Are you living as an adult baby hanging onto this one childish attribute that has no place in adulthood?
GROW UP!
I’m sure we have all had someone say this to us once in our lives. Some probably more than others and most likely earlier in our lives.
I’m going to put some useful meaning to this to hopefully give you a better realization of self and guide you to a happier life.
When we are young we are being programmed. We as kids are watching the world around us and building paradigms that will last a lifetime without conscious effort to change. They are endless. Eggs are for breakfast. Steak is for a fancy dinner. No yelling. Doctors know everything. Getting good grades, a good job and a pension is the only route. Even if you have an abusive parent you don’t know any better and think this is normal.
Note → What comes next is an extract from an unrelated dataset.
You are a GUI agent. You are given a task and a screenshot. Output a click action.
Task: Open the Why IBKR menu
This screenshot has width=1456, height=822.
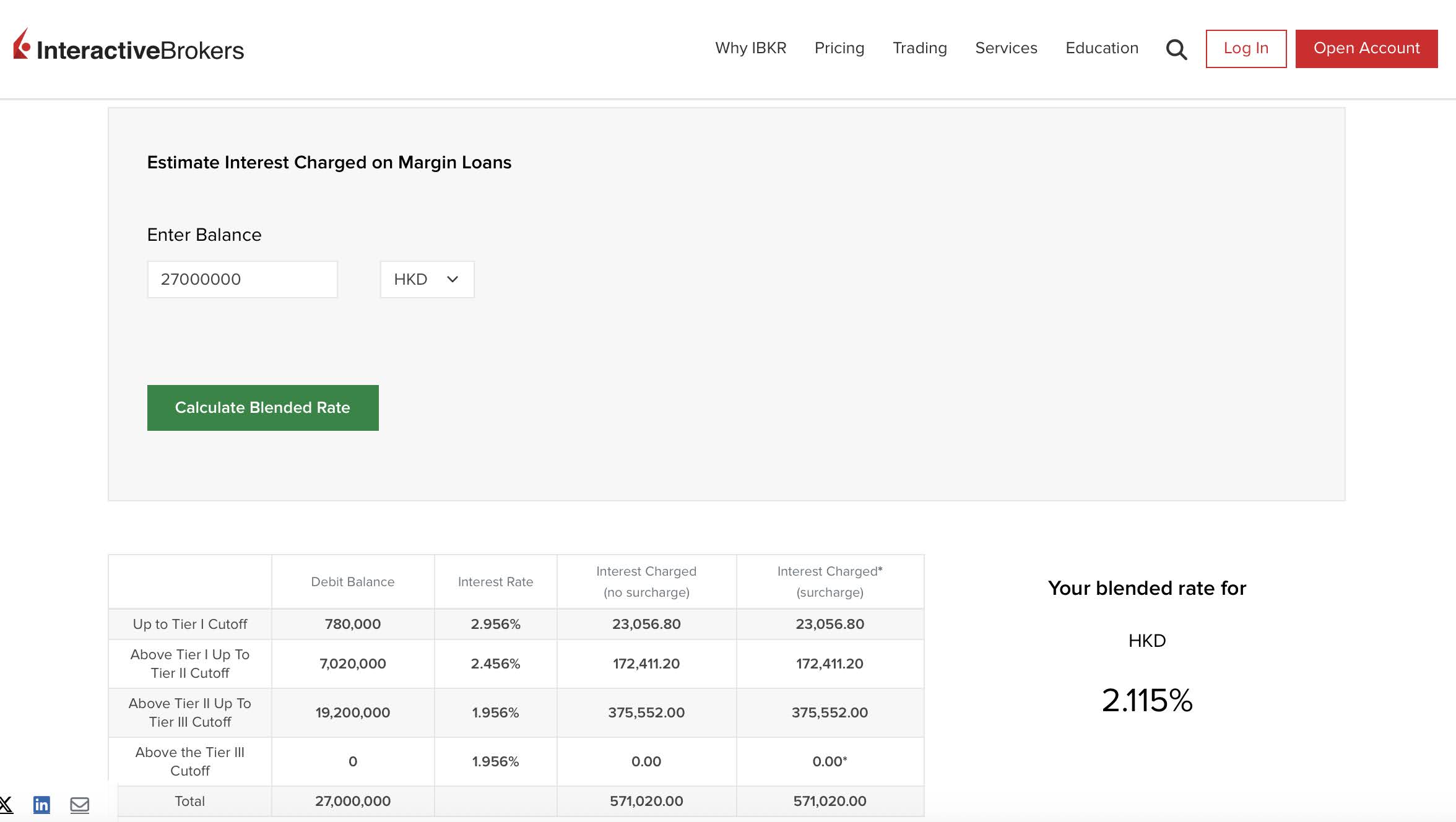[x=750, y=48]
Another important one that some people don’t ever shake is: someone else is responsible for my life.
Think about it. When we are kids we have control over almost nothing. Our parents decide what we do, what we wear, where we live, what we eat, where we go to school, when we can go out to play and so on. Our lives are controlled by our parents because we are young, naive, and our brains are simply not developed enough to set ourselves up for survival.
Then high school where teachers and principals set your schedule and rules. Then either more school or a job where your boss tells you what to do.
Due to this early programming as we grow up and start taking more control of our life we still subconsciously think someone else is responsible for everything. This leads us to think automatically that if something goes wrong or we have an undesirable outcome someone else is responsible.
The continued feeling of being controlled can lead to the feeling of unworthiness. And when we feel bad or unworthy it’s a natural response to look around and see who is to blame.
People naturally don’t take responsibility for themselves. Someone can spill hot coffee on themselves and turn around and sue the restaurant that sold them the coffee. Someone can break into a home to rob it, cut themselves on a nail in the window casing and sue the homeowner. This is people trying to escape the result of their own behavior and then demanding compensation.
A direct measure to a happier and more successful life is someone takes full responsibility for themselves.
It’s hard to imagine a great innovator, a great leader or anyone of great achievement you may think of wining, complaining or putting blame on someone rather than taking action when problems and difficulties occur.
The fact is wherever we are in life or whatever our circumstance, we have the ability to take action to better ourselves. Even if something happens outside of our control. Let say somebody has hit your car in the parking lot. This is not the result of your actions but it isyour responsibility to decide how you will respond.
RESPOND-SIBILY
The common denominator between all people is the desire to be happy. Being happy is essentially the lack of negative emotion. Some of the top negative emotions are resentment, jealously, hostility, or the all-encompassing anger. Anger is felt internally when we bottle something up or externally when we lash out toward other people.
Taking responsibility for yourself and your situation not only eliminates outward anger it empowers and puts the control stick pack in your hand.
Taking responsibility makes it impossible to feel negative emotion at the same time.
You have the power to improve your life however you desire if you decide to take action against negative circumstances and take responsibility for your desired direction.
Of you keep blaming others for what happens to you in life you will remain a mental child. Shake the childish habit that someone else is responsible for you and GROW UP!